West Park (St Helens) RFC is a rugby union club based in St Helens, Merseyside. The 1st XV currently play in the Regional 2 North West at the sixth level of the English rugby union system, following their promotion from Counties 1 adm Lancashire & Cheshire at the end of the 2024–25 season.

==Early years==
West Park RFC was formally established in August 1947 at a meeting held in the Black Bull Hotel, though occasional matches had been played the previous season under the title "Catholic Grammar School Old Boys." Games were played on the abbreviated school pitch and in 1950 the club acquired their first home pitch, named the "Rose Bowl". The team regularly had to collect debris that had erupted from the ground, and on one occasion a match was interrupted whilst a full-sized perambulator was excavated.
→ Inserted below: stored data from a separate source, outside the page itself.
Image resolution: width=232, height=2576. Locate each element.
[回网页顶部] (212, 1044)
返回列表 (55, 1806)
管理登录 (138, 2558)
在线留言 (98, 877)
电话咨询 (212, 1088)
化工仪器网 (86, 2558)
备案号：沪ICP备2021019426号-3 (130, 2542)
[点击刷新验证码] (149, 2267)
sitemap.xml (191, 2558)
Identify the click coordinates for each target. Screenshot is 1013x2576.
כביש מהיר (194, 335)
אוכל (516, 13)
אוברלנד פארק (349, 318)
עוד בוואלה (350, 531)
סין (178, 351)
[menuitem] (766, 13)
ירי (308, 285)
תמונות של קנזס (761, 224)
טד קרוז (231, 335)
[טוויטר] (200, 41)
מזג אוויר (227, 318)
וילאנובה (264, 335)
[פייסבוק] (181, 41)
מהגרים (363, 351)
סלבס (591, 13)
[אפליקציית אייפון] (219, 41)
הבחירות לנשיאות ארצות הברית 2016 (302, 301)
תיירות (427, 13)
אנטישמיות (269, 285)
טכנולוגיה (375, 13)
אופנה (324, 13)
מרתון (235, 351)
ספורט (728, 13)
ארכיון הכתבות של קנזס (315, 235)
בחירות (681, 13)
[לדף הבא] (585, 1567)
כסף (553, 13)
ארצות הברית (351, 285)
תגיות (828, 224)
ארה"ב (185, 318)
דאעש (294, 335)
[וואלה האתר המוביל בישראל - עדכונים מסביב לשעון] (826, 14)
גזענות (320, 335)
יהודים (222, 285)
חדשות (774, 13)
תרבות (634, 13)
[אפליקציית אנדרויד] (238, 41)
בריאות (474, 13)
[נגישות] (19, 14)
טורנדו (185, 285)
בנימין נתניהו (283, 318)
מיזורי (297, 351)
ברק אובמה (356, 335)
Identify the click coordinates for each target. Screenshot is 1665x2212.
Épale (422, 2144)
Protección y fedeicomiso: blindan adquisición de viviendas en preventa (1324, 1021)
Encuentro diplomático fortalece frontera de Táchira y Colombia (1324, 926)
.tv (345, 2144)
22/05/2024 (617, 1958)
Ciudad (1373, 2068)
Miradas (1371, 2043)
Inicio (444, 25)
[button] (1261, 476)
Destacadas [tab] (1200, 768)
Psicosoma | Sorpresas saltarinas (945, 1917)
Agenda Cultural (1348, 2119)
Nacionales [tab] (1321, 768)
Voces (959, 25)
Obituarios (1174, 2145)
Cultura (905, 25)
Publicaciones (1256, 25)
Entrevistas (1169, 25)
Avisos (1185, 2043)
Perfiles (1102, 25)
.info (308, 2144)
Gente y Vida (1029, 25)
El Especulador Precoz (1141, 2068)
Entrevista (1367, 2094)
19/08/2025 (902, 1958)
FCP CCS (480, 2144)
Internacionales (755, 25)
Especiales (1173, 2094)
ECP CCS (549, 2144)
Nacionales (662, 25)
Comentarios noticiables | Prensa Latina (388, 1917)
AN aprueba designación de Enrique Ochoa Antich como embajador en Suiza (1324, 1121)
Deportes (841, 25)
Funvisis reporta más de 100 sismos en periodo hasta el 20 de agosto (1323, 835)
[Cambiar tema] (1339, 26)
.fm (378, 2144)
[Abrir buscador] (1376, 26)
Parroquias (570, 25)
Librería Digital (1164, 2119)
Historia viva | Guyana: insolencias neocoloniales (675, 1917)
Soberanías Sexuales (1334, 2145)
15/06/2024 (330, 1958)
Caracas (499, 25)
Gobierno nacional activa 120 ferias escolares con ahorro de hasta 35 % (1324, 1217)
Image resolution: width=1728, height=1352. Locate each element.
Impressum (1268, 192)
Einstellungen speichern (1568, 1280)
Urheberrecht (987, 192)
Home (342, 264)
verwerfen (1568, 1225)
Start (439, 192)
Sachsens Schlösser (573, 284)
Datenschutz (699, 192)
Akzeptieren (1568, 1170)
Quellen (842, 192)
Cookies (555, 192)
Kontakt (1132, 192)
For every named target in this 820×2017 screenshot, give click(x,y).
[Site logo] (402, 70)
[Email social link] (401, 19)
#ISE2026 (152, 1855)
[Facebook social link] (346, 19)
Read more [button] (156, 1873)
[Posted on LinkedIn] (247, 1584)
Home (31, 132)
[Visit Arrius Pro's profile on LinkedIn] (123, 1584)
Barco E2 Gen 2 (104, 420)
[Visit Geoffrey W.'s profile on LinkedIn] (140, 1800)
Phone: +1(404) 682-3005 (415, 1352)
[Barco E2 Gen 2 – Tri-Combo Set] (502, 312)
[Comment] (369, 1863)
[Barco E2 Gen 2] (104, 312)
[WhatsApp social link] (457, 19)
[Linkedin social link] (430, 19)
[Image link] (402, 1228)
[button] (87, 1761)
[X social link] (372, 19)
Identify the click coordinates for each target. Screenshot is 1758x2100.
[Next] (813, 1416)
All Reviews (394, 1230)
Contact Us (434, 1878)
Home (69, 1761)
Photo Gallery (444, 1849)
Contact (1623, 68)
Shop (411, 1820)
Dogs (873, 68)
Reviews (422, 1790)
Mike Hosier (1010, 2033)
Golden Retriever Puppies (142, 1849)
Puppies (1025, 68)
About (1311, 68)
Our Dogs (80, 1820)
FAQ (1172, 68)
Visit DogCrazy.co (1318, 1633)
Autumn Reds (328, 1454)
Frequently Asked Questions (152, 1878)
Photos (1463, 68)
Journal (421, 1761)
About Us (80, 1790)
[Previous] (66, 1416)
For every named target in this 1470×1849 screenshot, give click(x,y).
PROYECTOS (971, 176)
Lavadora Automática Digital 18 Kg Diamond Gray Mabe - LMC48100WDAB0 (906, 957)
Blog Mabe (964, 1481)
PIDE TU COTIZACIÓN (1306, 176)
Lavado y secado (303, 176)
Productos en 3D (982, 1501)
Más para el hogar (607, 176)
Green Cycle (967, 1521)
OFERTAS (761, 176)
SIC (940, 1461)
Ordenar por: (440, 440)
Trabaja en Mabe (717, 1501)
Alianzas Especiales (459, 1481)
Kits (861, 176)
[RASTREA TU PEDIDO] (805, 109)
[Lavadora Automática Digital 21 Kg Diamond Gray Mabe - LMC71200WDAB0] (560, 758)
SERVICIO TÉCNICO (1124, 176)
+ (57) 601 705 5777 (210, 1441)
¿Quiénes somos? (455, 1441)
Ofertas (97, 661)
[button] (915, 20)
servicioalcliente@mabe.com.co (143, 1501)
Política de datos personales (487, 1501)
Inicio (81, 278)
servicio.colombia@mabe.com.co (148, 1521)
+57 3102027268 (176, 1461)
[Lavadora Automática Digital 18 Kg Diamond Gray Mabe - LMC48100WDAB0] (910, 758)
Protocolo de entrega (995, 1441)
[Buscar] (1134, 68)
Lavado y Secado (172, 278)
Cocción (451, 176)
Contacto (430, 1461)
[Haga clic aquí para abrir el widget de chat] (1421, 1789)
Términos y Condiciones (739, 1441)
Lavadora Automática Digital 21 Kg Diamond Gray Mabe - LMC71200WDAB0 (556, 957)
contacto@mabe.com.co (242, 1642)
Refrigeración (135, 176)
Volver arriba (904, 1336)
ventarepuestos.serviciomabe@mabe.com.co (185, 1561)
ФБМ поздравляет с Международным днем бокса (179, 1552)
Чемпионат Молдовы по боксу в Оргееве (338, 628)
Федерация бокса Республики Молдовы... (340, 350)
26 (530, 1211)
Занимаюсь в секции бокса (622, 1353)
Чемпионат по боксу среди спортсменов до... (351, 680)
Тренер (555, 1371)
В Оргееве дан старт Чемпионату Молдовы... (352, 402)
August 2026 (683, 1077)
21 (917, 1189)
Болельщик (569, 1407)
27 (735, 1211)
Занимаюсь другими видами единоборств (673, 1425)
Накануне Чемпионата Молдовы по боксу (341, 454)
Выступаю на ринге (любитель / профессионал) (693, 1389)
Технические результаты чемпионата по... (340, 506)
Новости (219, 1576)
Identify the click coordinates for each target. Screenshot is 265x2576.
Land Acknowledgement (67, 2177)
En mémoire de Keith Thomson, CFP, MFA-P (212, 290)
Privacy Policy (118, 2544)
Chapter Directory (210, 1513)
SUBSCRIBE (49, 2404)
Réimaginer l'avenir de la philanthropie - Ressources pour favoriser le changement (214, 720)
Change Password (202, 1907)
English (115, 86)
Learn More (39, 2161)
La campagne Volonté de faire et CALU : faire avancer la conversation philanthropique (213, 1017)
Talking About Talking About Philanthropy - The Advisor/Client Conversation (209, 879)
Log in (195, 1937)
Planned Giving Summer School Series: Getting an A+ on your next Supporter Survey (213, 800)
Another match venue was the Alder Hey Road field: "Remarkable for the depth of its mud, making Passchendaele and Ypres look like the Gobi desert in high summer."

After exhaustive searches by club officials, the land was eventually leased at Red Rocks, Eccleston Hill for the season 1954/55. Club members spent the season – on what is now Carmel College playing fields – digging drains with the help of an elderly milk horse, called Dolly, borrowed from Friths' Farm. The same season saw the opening of the club's first dressing rooms and club room, which were simple enough that one passer-by thought the building was a new public convenience. Periodic improvements and extensions resulted in the fields' state today.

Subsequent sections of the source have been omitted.